Marvin Marco Graham (“Graham”) testified that he began working in A. Adams’ convenience store in 1986, cleaning, running the cash register, ordering stock, and running errands. J.A. at 1486-87. He asserted that one of these errands was to go to a store called Tape City to pick up packages of cutting agents for A. Adams. J.A. at 1487. He testified that he saw White and A. Adams processing heroin. J.A. at 1489-90. Graham also testified that A. Adams told him that W. Rhynes was his supplier of heroin. J.A. at 1491. He testified that he would often accompany A. Adams to W. Rhynes’ Statesville Avenue Big Apple Store, where A. Adams and W. Rhynes would meet in W. Rhynes’ office. J.A. at 1491. Graham stated that A. Adams would leave the office carrying a paper bag, which A. Adams would give to him to hold while A. Adams’ drove. J.A. at 1493. He testified that on one occasion, A. Adams told him: “if the police stopped or got behind us or anything, for me to jump our of the van and run with the bag and whatever I did with it, don’t throw it down.” Id. Graham testified that he began selling cocaine for A. Adams in 1989 or 1990. J.A. at 1494. He further testified that he witnessed a transaction between Kent Wallace (“Wallace”) and M. Rhynes at M. Rhynes’ Pizza Gallery. J.A. at 1504-1506. Graham also testified that he purchased drug paraphernalia from McCoy at the Party Shop. J.A. at 1503-04.

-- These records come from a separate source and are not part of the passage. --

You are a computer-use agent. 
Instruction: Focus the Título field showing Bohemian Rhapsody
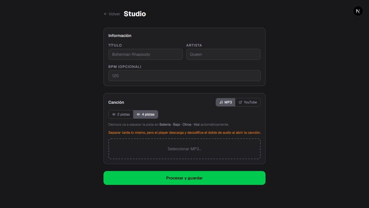[x=146, y=54]
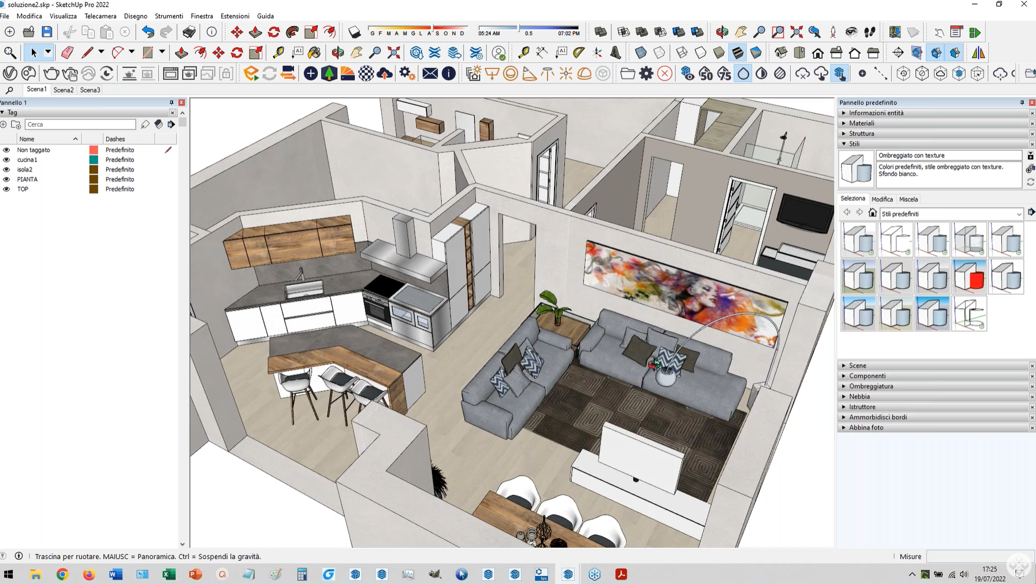Click the 3D Text tool

pos(615,53)
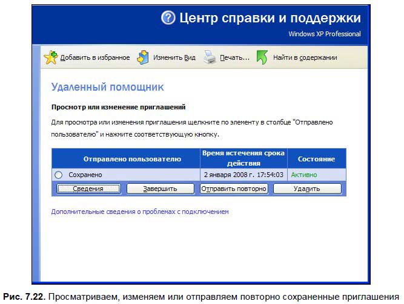Click the expiration date "2 января 2008 г." cell
This screenshot has height=304, width=404.
coord(243,175)
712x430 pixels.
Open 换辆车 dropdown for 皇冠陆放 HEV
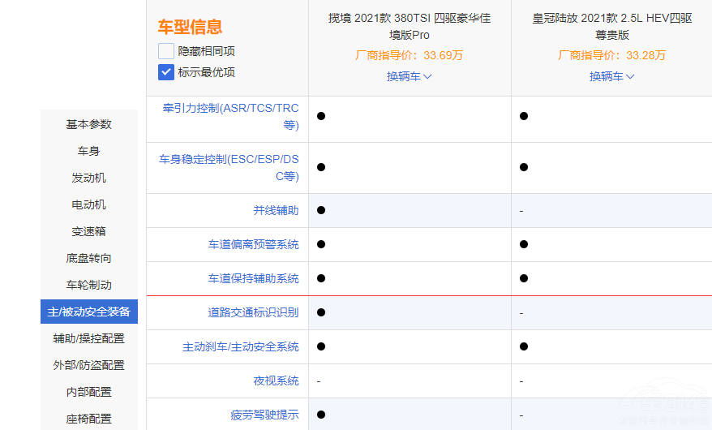tap(611, 76)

Manning Sweat, III testified that he went to A. Adams’ store on a daily basis to purchase mannitol. Id. He stated that he began conducting drug transactions with A. Adams in 1990, supplying the latter with cocaine. J.A. at 1595-97. He stated that he had a conversation with A. Adams in which the latter told him that he needed to sell heroin instead of cocaine. J.A. at 1599. He stated that he never conducted any heroin deals, and that he and A. Adams eventually stopped conducting business after A. Adams did not pay him the full amount for some of the cocaine that he supplied. J.A. at 1599-1600. He also testified that he bought drug paraphernalia from McCoy at the Party Shop. J.A. at 1602.

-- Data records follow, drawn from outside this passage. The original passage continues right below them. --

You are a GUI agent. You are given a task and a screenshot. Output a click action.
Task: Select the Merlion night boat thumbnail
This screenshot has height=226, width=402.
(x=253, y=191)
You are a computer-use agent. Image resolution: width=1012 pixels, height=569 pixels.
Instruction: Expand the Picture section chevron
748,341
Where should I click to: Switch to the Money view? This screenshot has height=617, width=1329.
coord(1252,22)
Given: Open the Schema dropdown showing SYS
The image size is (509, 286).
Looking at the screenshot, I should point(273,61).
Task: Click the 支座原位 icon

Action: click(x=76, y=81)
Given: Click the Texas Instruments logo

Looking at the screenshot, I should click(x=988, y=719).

Kenny Funderburk testified that he supplied powder cocaine to M. Rhynes from 1988 until 1992. J.A. at 1626-31. He also testified that M. Rhynes was also a supplier of cocaine to others. J.A. at 1631. He stated that on one of their frequent trips to Washington, D.C., M. Rhynes told him that there may possibly be a cheaper source of cocaine for him. J.A. at 1632. Further, he testified that he had given three kilograms of cocaine to M. Rhynes on credit, and when it was time for him to pay, M. Rhynes paid for two but told him he could not pay for the third until Stinson paid M. Rhynes. J.A. at 1633-34. He testified that although he was eventually paid for this deal, M. Rhynes later did not pay for another deal, claiming that he had been robbed. J.A. at 1634. He stated that he stopped doing business with M. Rhynes because of this incident. J.A. 1634-35.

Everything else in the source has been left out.